Как я уже упоминал, далеко не все местные действительно понимали перспективы железной дороги. Все же пока этот вид транспорта еще находился в своей колыбели и до раскрытия его потенциала оставались десятилетия.
— Скажите, Денис Васильевич, — обратился я к Давыдову. — Вот вы с Кавказа возвращались намедни. Сколько времени у вас весь путь занял.
— Ммм… Месяц примерно, даже чуть поболе будет, — прикинул гусар, — а что?
— А то, что если проложить дорогу от Питера до Георгиевска, то весь путь можно будет преодолеть за трое суток, — я намеренно для наглядности немного завысил скорость движения местных поездов. Все же паровозам нужно регулярно догружаться углем, водой, да и в целом мощность их несопоставима даже с теми, что будут в начале двадцатого века. — И эта скорость не одинокого путника, а, например, целого полка. Как вам возможность перекинуть полк из столицы на Кавказскую линию за несколько дней? Или, например, не на Кавказ, а к границе с Австрией? Сосредоточить войска за неделю, пока противник еще вообще не понял, что происходит…

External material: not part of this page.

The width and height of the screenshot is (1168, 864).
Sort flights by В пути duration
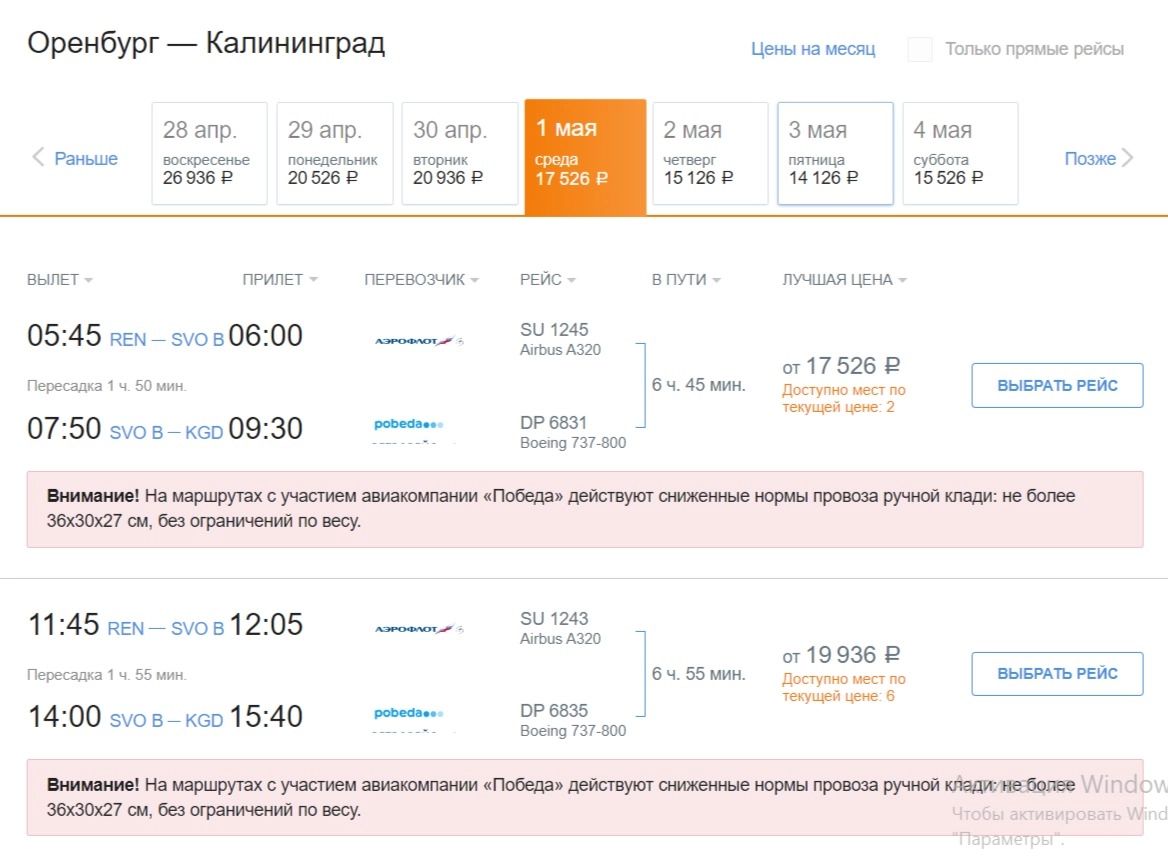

— Это… Сильно. Пожалуй, что с такой стороны я на железные дороги не смотрел.
— В течение пары месяцев будет учреждено акционерное товарищество Российских Железных Дорог и часть акций будет пущено в свободный оборот, — я хитро подмигнул собравшимся и отсалютовал бокалом с вином. — Лично я собираюсь выкупить пятую часть. Считайте, что узнали об этом одними из первых в империи, не упустите шанс…

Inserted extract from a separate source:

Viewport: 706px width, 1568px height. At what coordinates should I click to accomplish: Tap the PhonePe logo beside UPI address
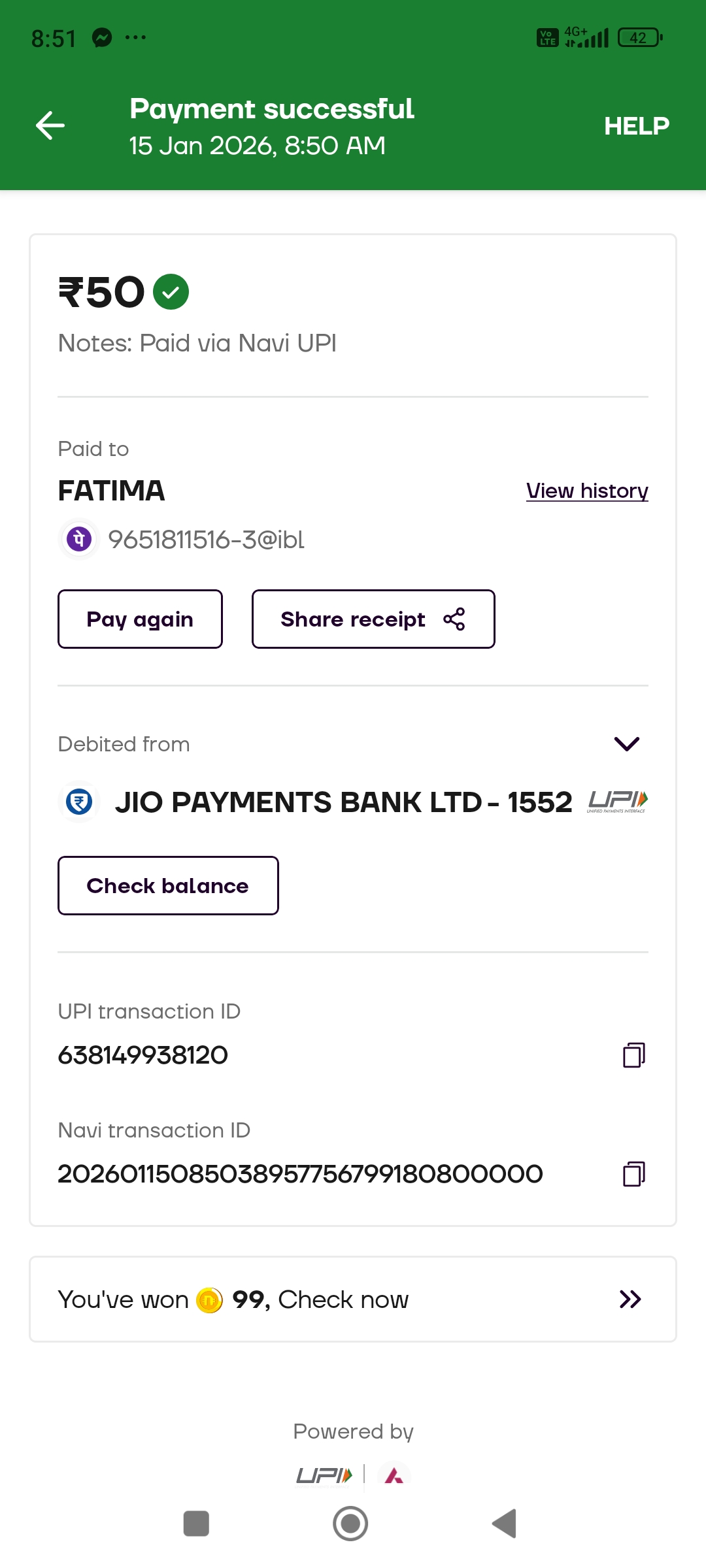[x=79, y=540]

За столом на некоторое время повисла тишина, каждый переваривал услышанное и прикидывал перспективы преумножения собственных капиталов — если они, конечно, вообще были — путем вложения денег в строительство железных дорог. Я был далек от мысли, что, услышав о намечающемся деле даже от наследника, все окружающие тут же кинутся забрасывать нас серебром, но то, что кто-нибудь да клюнет, не сомневался ни на секунду.
Очень хотелось расшевелись это болото. Чтобы помещики не только в земле и крепостных видели возможность заработать, но и в промышленность начали вкладываться. Добиться этого на практике — не смотря на все прилагаемые усилия — было крайне не просто.